It is very tricky, depends on the details, and has likely changed after the AIA law changed the law wording. Most of the court cases relate to the pre-AIA law wording.
This is the kind of thing they put, with more details, on the patent bar exam. There are experimental use exceptions that can help you and commercial exploitation situations that can hurt you.

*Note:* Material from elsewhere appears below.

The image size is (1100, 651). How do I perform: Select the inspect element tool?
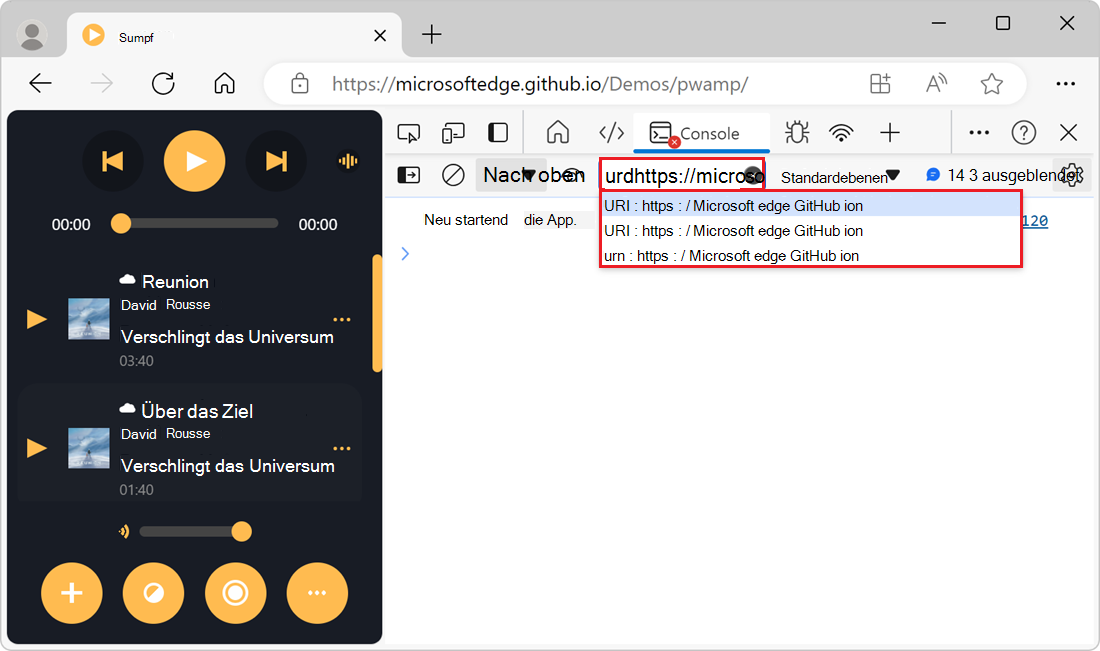click(408, 131)
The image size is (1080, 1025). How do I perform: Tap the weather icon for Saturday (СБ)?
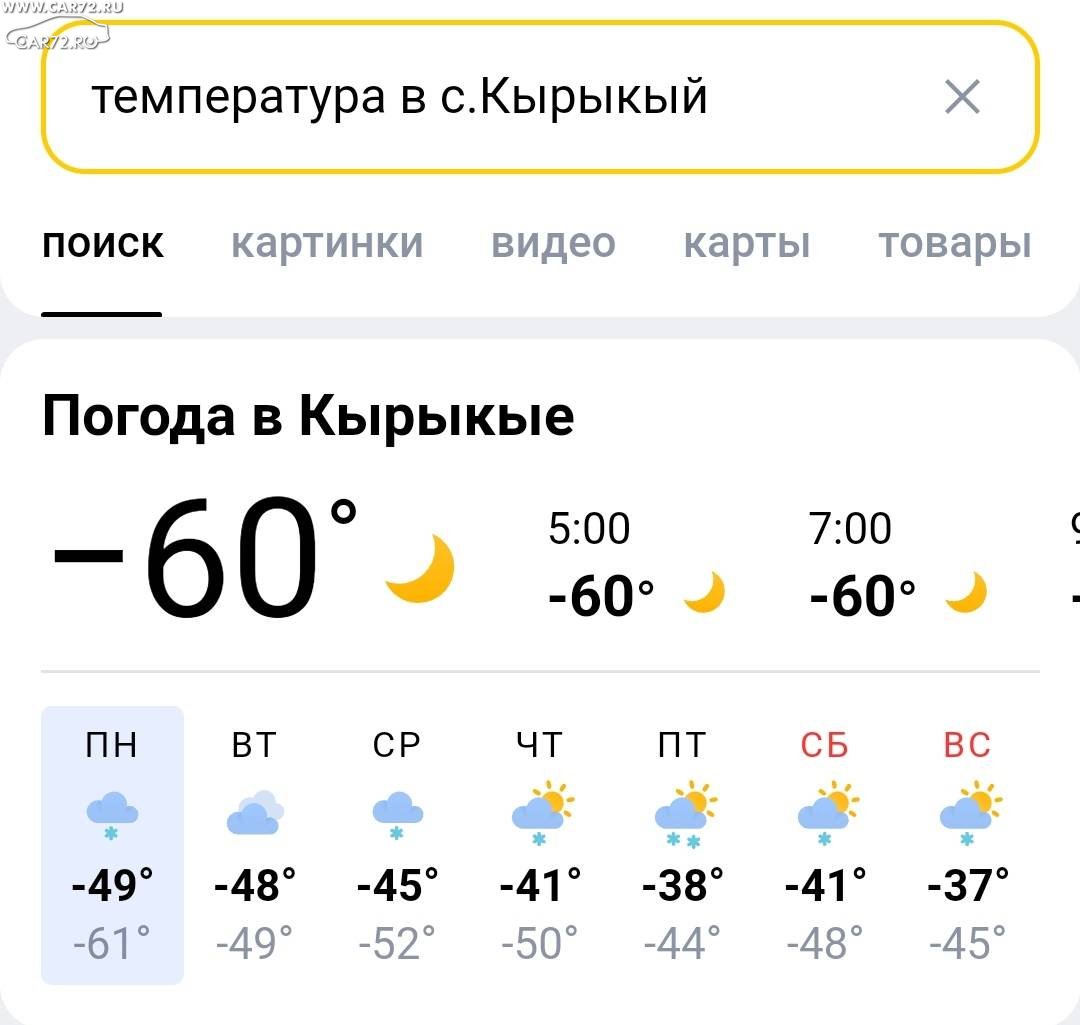[x=828, y=813]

From the MPEP section on Public Use.
One Specific (pre-AIA) Case
Even If the Invention Is Hidden, Inventor Who Puts Machine or Article Embodying the Invention in Public View Is Barred from Obtaining a Patent as the Invention Is in Public Use
When the inventor or someone connected to the inventor puts the invention on display or sells it, there is a "public use" within the meaning of pre-AIA 35 U.S.C. 102(b) even though by its very nature an invention is completely hidden from view as part of a larger machine or article, if the invention is otherwise used in its natural and intended way and the larger machine or article is accessible to the public. In re Blaisdell, 242 F.2d 779, 783, 113 USPQ 289, 292 (CCPA 1957); Hall v. Macneale, 107 U.S. 90, 96-97 (1882); Ex parte Kuklo, 25 USPQ2d 1387, 1390 (Bd. Pat. App. & Inter. 1992) (Display of equipment including the structural features of the claimed invention to visitors of laboratory is public use even though public did not see inner workings of device. The person to whom the invention is publicly disclosed need not understand the significance and technical complexities of the invention.).